Problems to solve:
[a] Rewrite the passage of the glyphosate article starting with "If the EPA fails" and going on through "Environmental Health Perspectives.", swapping "the agency" for "the EPA" wherever it appears.
[b] According to the glyphosate article, in which journal was the Dec. 6 study by National Institutes of Health cancer scientists published?

Reading text:
- - - -

Citing new science, groups petition EPA to suspend glyphosate weed killer
By Carey Gillam
Citing new scientific research, a coalition of farmworker, public health and environmental advocates on Wednesday filed a legal petition with US regulators demanding they immediately suspend authorization for the controversial weed killing chemical called glyphosate.
The petition, filed with the US Environmental Protection Agency (EPA), alleges that the chemical does not meet the required safety standard set by federal law and the EPA has “no valid assessment demonstrating otherwise.”
If the EPA fails to address the petition, the groups said they will take the agency back to court, where the groups last year successfully garnered a judicial finding that the EPA’s most recent assessment of glyphosate was deeply flawed.
The legal petition comes less than 10 days after the publication of a new scientific study that lends fuel to critics who say glyphosate herbicide products can cause cancer.
In a paper published Dec. 6, National Institutes of Health cancer scientists said they found markers of genotoxicity in male farmers with high uses of glyphosate. The authors said their work suggested glyphosate ‘could confer genotoxic” effects, and amount to “novel evidence regarding the carcinogenic potential of glyphosate.” The study was published in the journal Environmental Health Perspectives.
The journal also published an accompanying opinion article from environmental and occupational health researchers who called the new study “important new evidence” that should be considered in evaluating glyphosate safety. The study was the largest of its kind and provides “mechanistic support for genotoxicity of glyphosate,” the researchers wrote.
“There is really compelling new science out there,” said Bill Freese, science director with the Center for Food Safety, the group leading the legal petition. “It’s becoming increasingly untenable for the agency to deny the cancer hazard.”
In addition to multiple studies cited as evidence of a cancer connection, “numerous studies” show glyphosate has harmful impacts on the liver, kidney and reproductive system, according to the petition.

- - - -

Data for analysis:
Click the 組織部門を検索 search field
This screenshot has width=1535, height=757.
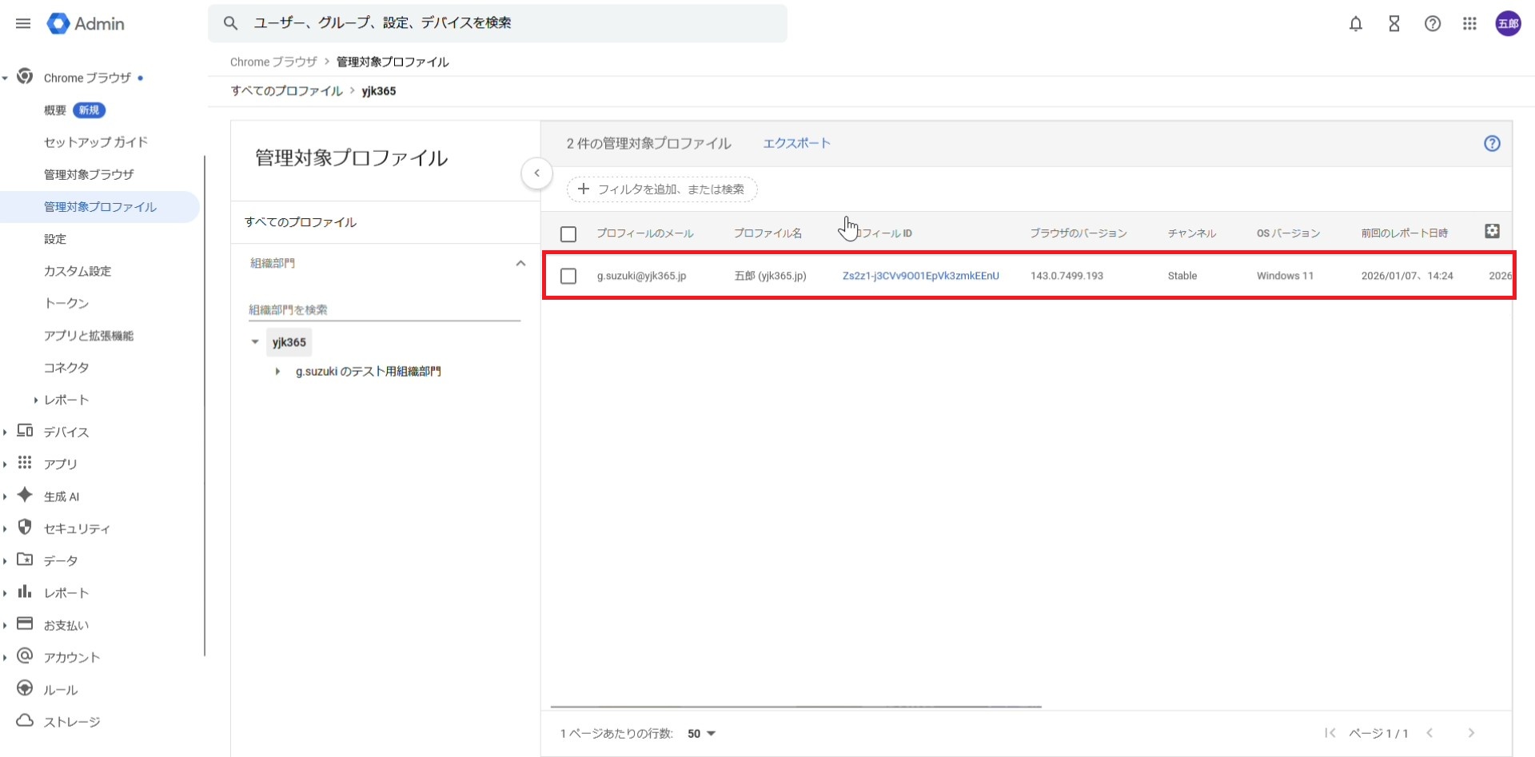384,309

- - - -

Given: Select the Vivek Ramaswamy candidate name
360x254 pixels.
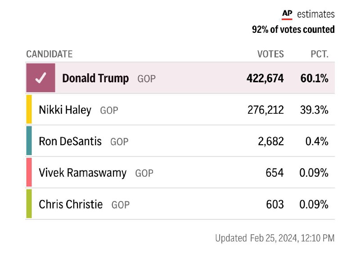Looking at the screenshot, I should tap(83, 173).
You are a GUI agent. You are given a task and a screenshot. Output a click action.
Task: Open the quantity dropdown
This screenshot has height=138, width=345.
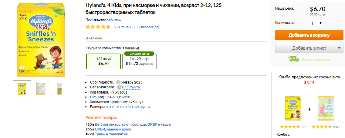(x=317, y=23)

- - - -

Solved tasks:
[a]
If the EPA fails to address the petition, the groups said they will take the EPA back to court, where the groups last year successfully garnered a judicial finding that the EPA’s most recent assessment of glyphosate was deeply flawed.
The legal petition comes less than 10 days after the publication of a new scientific study that lends fuel to critics who say glyphosate herbicide products can cause cancer.
In a paper published Dec. 6, National Institutes of Health cancer scientists said they found markers of genotoxicity in male farmers with high uses of glyphosate. The authors said their work suggested glyphosate ‘could confer genotoxic” effects, and amount to “novel evidence regarding the carcinogenic potential of glyphosate.” The study was published in the journal Environmental Health Perspectives.

[b] Environmental Health Perspectives.